# The task
Give the entries again exactly, every one of them.
━━━━━━━━━━
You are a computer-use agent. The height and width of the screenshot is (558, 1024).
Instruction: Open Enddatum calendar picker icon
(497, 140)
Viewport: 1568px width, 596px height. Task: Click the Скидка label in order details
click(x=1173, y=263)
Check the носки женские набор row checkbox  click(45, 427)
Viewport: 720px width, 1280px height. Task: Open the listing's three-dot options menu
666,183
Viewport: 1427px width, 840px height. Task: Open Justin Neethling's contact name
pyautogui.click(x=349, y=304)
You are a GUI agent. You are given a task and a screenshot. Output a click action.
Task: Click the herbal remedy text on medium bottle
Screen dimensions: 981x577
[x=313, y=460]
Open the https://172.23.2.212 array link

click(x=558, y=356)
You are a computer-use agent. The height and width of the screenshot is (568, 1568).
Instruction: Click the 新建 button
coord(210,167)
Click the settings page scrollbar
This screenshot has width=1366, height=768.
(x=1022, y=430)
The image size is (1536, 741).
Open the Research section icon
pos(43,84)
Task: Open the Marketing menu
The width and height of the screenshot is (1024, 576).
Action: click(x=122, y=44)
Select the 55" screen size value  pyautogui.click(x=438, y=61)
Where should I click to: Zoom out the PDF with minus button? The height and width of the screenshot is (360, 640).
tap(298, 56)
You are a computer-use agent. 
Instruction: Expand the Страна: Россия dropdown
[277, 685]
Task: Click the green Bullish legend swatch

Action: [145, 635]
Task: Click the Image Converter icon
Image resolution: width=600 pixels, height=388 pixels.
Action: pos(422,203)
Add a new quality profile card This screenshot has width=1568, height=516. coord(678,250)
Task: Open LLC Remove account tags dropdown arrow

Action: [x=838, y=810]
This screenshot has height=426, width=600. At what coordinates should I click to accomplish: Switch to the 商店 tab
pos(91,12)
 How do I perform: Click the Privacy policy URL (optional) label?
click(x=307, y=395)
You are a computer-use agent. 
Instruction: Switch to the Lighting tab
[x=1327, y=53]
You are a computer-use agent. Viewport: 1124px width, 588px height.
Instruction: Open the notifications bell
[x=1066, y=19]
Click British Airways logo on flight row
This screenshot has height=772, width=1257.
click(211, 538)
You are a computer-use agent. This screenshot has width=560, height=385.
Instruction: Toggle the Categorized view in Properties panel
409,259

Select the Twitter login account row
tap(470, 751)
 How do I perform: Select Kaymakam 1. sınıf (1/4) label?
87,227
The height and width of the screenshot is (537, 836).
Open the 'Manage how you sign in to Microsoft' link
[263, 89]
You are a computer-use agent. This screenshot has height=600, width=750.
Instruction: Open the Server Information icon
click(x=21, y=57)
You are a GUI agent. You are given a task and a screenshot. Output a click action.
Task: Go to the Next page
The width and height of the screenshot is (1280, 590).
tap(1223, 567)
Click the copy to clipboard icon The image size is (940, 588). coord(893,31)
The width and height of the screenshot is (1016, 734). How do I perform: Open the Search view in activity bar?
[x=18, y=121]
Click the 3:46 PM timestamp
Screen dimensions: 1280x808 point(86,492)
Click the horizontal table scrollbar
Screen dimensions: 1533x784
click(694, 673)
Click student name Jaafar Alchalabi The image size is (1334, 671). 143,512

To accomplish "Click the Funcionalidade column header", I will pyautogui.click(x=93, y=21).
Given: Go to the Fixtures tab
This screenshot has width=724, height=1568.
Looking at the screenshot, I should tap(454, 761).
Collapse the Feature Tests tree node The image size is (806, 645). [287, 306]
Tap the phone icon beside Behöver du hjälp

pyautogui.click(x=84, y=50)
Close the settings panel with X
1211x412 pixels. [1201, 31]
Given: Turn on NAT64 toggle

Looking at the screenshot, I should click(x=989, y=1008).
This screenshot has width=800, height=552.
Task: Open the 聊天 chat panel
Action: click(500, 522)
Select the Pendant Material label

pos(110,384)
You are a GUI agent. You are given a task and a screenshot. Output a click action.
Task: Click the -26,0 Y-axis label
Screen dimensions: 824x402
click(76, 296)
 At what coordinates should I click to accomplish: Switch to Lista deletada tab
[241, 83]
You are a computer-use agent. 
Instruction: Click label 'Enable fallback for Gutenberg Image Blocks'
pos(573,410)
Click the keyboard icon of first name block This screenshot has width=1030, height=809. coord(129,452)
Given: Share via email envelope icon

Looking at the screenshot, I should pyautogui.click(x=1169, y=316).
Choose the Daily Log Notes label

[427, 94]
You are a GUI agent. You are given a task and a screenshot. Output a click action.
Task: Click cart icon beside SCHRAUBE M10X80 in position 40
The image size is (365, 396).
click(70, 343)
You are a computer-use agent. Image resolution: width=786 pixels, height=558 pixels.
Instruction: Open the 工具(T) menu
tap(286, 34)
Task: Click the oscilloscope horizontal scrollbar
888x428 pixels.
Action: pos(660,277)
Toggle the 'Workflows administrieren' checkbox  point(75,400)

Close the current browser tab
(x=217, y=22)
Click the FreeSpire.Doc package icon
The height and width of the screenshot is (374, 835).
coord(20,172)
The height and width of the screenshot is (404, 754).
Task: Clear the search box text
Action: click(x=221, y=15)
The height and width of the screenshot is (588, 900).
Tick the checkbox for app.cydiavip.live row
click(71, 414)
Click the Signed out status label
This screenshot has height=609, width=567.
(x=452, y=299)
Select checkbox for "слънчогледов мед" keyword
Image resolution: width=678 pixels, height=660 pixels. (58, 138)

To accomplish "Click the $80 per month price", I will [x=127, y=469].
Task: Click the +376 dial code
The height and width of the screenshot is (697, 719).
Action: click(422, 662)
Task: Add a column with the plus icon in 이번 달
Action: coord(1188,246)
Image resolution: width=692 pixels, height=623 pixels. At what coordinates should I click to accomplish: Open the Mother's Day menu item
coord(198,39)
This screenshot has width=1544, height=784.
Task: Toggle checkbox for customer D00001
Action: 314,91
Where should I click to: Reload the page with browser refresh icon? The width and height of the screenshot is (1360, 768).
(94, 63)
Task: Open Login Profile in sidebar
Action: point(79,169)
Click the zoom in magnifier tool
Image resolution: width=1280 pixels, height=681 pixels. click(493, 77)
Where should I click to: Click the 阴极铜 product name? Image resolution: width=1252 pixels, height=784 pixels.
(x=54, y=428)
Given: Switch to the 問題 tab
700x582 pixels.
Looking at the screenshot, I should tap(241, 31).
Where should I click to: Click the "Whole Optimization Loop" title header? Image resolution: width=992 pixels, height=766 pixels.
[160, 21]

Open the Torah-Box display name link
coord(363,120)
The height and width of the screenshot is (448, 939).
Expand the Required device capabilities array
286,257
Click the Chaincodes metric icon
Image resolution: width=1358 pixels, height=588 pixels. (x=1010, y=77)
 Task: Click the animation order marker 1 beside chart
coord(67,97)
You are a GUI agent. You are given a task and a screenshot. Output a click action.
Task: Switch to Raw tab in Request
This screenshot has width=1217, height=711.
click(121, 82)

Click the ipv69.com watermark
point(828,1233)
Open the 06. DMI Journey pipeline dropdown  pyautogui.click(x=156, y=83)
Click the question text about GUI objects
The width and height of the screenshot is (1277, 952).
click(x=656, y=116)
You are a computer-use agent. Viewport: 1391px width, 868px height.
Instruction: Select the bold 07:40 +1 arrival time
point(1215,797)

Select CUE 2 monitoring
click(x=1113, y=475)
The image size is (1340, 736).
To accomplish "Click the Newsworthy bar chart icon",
━━━━━━━━━━
# Solution
You are a computer-use agent. The height and width of the screenshot is (558, 1024).
Instruction: Open Enddatum calendar picker icon
(497, 140)
Viewport: 1568px width, 596px height. Task: Click the Скидка label in order details
click(x=1173, y=263)
Check the носки женские набор row checkbox  click(45, 427)
Viewport: 720px width, 1280px height. Task: Open the listing's three-dot options menu
666,183
Viewport: 1427px width, 840px height. Task: Open Justin Neethling's contact name
pyautogui.click(x=349, y=304)
You are a GUI agent. You are given a task and a screenshot. Output a click action.
Task: Click the herbal remedy text on medium bottle
Screen dimensions: 981x577
[x=313, y=460]
Open the https://172.23.2.212 array link

click(x=558, y=356)
You are a computer-use agent. The height and width of the screenshot is (568, 1568).
Instruction: Click the 新建 button
coord(210,167)
Click the settings page scrollbar
This screenshot has width=1366, height=768.
(x=1022, y=430)
The image size is (1536, 741).
Open the Research section icon
pos(43,84)
Task: Open the Marketing menu
The width and height of the screenshot is (1024, 576).
Action: click(x=122, y=44)
Select the 55" screen size value  pyautogui.click(x=438, y=61)
Where should I click to: Zoom out the PDF with minus button? The height and width of the screenshot is (360, 640).
tap(298, 56)
You are a computer-use agent. 
Instruction: Expand the Страна: Россия dropdown
[277, 685]
Task: Click the green Bullish legend swatch

Action: [145, 635]
Task: Click the Image Converter icon
Image resolution: width=600 pixels, height=388 pixels.
Action: pos(422,203)
Add a new quality profile card This screenshot has width=1568, height=516. coord(678,250)
Task: Open LLC Remove account tags dropdown arrow

Action: [x=838, y=810]
This screenshot has height=426, width=600. At what coordinates should I click to accomplish: Switch to the 商店 tab
pos(91,12)
 How do I perform: Click the Privacy policy URL (optional) label?
click(x=307, y=395)
You are a computer-use agent. 
Instruction: Switch to the Lighting tab
[x=1327, y=53]
You are a computer-use agent. Viewport: 1124px width, 588px height.
Instruction: Open the notifications bell
[x=1066, y=19]
Click British Airways logo on flight row
This screenshot has height=772, width=1257.
click(211, 538)
You are a computer-use agent. This screenshot has width=560, height=385.
Instruction: Toggle the Categorized view in Properties panel
409,259

Select the Twitter login account row
tap(470, 751)
 How do I perform: Select Kaymakam 1. sınıf (1/4) label?
87,227
The height and width of the screenshot is (537, 836).
Open the 'Manage how you sign in to Microsoft' link
[263, 89]
You are a computer-use agent. This screenshot has height=600, width=750.
Instruction: Open the Server Information icon
click(x=21, y=57)
You are a GUI agent. You are given a task and a screenshot. Output a click action.
Task: Go to the Next page
The width and height of the screenshot is (1280, 590).
tap(1223, 567)
Click the copy to clipboard icon The image size is (940, 588). coord(893,31)
The width and height of the screenshot is (1016, 734). How do I perform: Open the Search view in activity bar?
[x=18, y=121]
Click the 3:46 PM timestamp
Screen dimensions: 1280x808 point(86,492)
Click the horizontal table scrollbar
Screen dimensions: 1533x784
click(694, 673)
Click student name Jaafar Alchalabi The image size is (1334, 671). 143,512

To accomplish "Click the Funcionalidade column header", I will pyautogui.click(x=93, y=21).
Given: Go to the Fixtures tab
This screenshot has width=724, height=1568.
Looking at the screenshot, I should tap(454, 761).
Collapse the Feature Tests tree node The image size is (806, 645). [287, 306]
Tap the phone icon beside Behöver du hjälp

pyautogui.click(x=84, y=50)
Close the settings panel with X
1211x412 pixels. [1201, 31]
Given: Turn on NAT64 toggle

Looking at the screenshot, I should click(x=989, y=1008).
This screenshot has width=800, height=552.
Task: Open the 聊天 chat panel
Action: click(500, 522)
Select the Pendant Material label

pos(110,384)
You are a GUI agent. You are given a task and a screenshot. Output a click action.
Task: Click the -26,0 Y-axis label
Screen dimensions: 824x402
click(76, 296)
 At what coordinates should I click to accomplish: Switch to Lista deletada tab
[241, 83]
You are a computer-use agent. 
Instruction: Click label 'Enable fallback for Gutenberg Image Blocks'
pos(573,410)
Click the keyboard icon of first name block This screenshot has width=1030, height=809. coord(129,452)
Given: Share via email envelope icon

Looking at the screenshot, I should pyautogui.click(x=1169, y=316).
Choose the Daily Log Notes label

[427, 94]
You are a GUI agent. You are given a task and a screenshot. Output a click action.
Task: Click cart icon beside SCHRAUBE M10X80 in position 40
The image size is (365, 396).
click(70, 343)
You are a computer-use agent. Image resolution: width=786 pixels, height=558 pixels.
Instruction: Open the 工具(T) menu
tap(286, 34)
Task: Click the oscilloscope horizontal scrollbar
888x428 pixels.
Action: pos(660,277)
Toggle the 'Workflows administrieren' checkbox  point(75,400)

Close the current browser tab
(x=217, y=22)
Click the FreeSpire.Doc package icon
The height and width of the screenshot is (374, 835).
coord(20,172)
The height and width of the screenshot is (404, 754).
Task: Clear the search box text
Action: click(x=221, y=15)
The height and width of the screenshot is (588, 900).
Tick the checkbox for app.cydiavip.live row
click(71, 414)
Click the Signed out status label
This screenshot has height=609, width=567.
(x=452, y=299)
Select checkbox for "слънчогледов мед" keyword
Image resolution: width=678 pixels, height=660 pixels. (58, 138)

To accomplish "Click the $80 per month price", I will [x=127, y=469].
Task: Click the +376 dial code
The height and width of the screenshot is (697, 719).
Action: click(422, 662)
Task: Add a column with the plus icon in 이번 달
Action: coord(1188,246)
Image resolution: width=692 pixels, height=623 pixels. At what coordinates should I click to accomplish: Open the Mother's Day menu item
coord(198,39)
This screenshot has width=1544, height=784.
Task: Toggle checkbox for customer D00001
Action: 314,91
Where should I click to: Reload the page with browser refresh icon? The width and height of the screenshot is (1360, 768).
(94, 63)
Task: Open Login Profile in sidebar
Action: point(79,169)
Click the zoom in magnifier tool
Image resolution: width=1280 pixels, height=681 pixels. click(493, 77)
Where should I click to: Click the 阴极铜 product name? Image resolution: width=1252 pixels, height=784 pixels.
(x=54, y=428)
Given: Switch to the 問題 tab
700x582 pixels.
Looking at the screenshot, I should tap(241, 31).
Where should I click to: Click the "Whole Optimization Loop" title header? Image resolution: width=992 pixels, height=766 pixels.
[160, 21]

Open the Torah-Box display name link
coord(363,120)
The height and width of the screenshot is (448, 939).
Expand the Required device capabilities array
286,257
Click the Chaincodes metric icon
Image resolution: width=1358 pixels, height=588 pixels. (x=1010, y=77)
 Task: Click the animation order marker 1 beside chart
coord(67,97)
You are a GUI agent. You are given a task and a screenshot. Output a click action.
Task: Switch to Raw tab in Request
This screenshot has width=1217, height=711.
click(121, 82)

Click the ipv69.com watermark
point(828,1233)
Open the 06. DMI Journey pipeline dropdown  pyautogui.click(x=156, y=83)
Click the question text about GUI objects
The width and height of the screenshot is (1277, 952).
click(x=656, y=116)
You are a computer-use agent. Viewport: 1391px width, 868px height.
Instruction: Select the bold 07:40 +1 arrival time
point(1215,797)

Select CUE 2 monitoring
click(x=1113, y=475)
The image size is (1340, 736).
To accomplish "Click the Newsworthy bar chart icon",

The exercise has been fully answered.